Segundo especialistas ouvidos em reportagem recente da BBC News Brasil, fatores como comportamento de risco, volta ao trabalho e variante P1 estão por trás do aumento no número de casos e mortes entre os jovens no Brasil.
Vacinação
No boletim, os pesquisadores também criticam o ritmo lento da vacinação no Brasil.
"Desde o início da pandemia os estudos científicos apontaram que até que tivéssemos a vacinação da maior parte da população, a necessidade da adoção da combinação de medidas não-farmacológicas prolongadas e envolvendo distanciamento físico e social, uso de máscaras e higienização das mãos, com ações intermitentes de bloqueio (lockdown) com restrição da circulação e de todos os serviços não-essenciais quando as capacidades de cuidados intensivos fossem excedidas", diz o documento.

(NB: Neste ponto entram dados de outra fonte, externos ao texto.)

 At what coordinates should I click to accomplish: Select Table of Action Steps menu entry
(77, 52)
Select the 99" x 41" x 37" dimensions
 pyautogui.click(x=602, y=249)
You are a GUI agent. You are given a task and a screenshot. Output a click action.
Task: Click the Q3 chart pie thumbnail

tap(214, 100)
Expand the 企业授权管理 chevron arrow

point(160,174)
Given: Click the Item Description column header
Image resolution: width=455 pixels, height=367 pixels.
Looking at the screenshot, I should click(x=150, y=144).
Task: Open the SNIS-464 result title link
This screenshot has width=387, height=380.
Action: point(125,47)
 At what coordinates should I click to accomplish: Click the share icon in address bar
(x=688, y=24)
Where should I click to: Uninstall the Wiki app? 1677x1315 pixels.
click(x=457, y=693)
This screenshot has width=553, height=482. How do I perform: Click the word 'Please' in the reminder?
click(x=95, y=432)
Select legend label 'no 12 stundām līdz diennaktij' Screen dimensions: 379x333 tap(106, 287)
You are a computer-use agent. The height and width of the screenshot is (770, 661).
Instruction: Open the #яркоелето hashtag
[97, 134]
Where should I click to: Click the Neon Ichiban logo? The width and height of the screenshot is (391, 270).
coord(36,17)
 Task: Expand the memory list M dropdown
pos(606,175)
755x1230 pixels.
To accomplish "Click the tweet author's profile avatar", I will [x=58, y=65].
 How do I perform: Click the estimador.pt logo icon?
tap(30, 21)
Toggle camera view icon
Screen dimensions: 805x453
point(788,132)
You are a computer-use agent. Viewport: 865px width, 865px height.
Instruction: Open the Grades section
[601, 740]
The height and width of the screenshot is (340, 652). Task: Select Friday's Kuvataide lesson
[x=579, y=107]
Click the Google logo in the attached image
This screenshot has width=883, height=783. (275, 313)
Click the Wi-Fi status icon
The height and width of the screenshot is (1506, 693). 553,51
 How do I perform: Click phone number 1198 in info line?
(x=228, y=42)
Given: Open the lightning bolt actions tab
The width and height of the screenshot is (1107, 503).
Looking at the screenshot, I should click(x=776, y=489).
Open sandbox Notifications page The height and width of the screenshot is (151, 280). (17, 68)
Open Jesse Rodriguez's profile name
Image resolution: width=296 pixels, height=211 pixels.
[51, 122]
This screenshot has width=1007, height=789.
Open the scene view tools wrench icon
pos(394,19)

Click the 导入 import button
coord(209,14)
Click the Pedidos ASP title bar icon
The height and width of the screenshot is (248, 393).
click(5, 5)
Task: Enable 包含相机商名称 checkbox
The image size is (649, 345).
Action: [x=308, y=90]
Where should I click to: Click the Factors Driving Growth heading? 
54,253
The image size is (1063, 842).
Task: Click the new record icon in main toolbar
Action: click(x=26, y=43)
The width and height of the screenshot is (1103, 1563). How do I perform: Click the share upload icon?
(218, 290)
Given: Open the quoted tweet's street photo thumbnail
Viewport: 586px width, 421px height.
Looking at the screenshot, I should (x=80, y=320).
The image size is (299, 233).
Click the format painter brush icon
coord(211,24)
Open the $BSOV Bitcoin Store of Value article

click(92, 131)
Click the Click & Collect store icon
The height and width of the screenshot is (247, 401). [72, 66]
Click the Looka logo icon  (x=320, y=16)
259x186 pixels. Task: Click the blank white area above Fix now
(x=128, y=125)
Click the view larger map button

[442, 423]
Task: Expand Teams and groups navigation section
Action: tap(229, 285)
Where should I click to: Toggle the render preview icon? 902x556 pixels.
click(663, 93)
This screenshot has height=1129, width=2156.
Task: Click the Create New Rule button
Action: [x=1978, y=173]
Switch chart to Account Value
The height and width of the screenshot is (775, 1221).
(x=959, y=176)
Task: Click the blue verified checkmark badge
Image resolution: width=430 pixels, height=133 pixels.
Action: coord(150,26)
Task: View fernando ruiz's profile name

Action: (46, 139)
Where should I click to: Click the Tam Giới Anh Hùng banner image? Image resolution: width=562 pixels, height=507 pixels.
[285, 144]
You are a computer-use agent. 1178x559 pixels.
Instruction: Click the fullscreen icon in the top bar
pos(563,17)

"O ritmo lento em que se encontra a vacinação contribuí para prolongar a duração da pandemia e da adoção intermitente de medidas de contenção e mitigação".
Até agora, segundo dados da plataforma Our World in Data, ligada à Universidade de Oxford (Reino Unido), cerca de 30 milhões de pessoas no Brasil já receberam pelo menos uma dose da vacina contra a covid.
O número pode parecer alto, mas, na prática, significa que o país só administrou 20,7 doses para cada 100 pessoas, taxa inferior à de nações desenvolvidas, como Estados Unidos, Israel, França e Reino Unido, e também emergentes, como Chile e Uruguai.
Apesar de dados mostrarem evidências claras de que a vacina vem reduzindo casos de infecção e mortes, o Brasil vem enfrentando problemas em sua campanha de imunização.
A escassez de vacinas é um deles. Milhares de pessoas que tomaram a primeira dose ainda aguardam a segunda - o imunizante requer duas doses para oferecer proteção segura contra o vírus.
A CoronaVac, por exemplo, está em falta em cidades de pelo menos 18 Estados.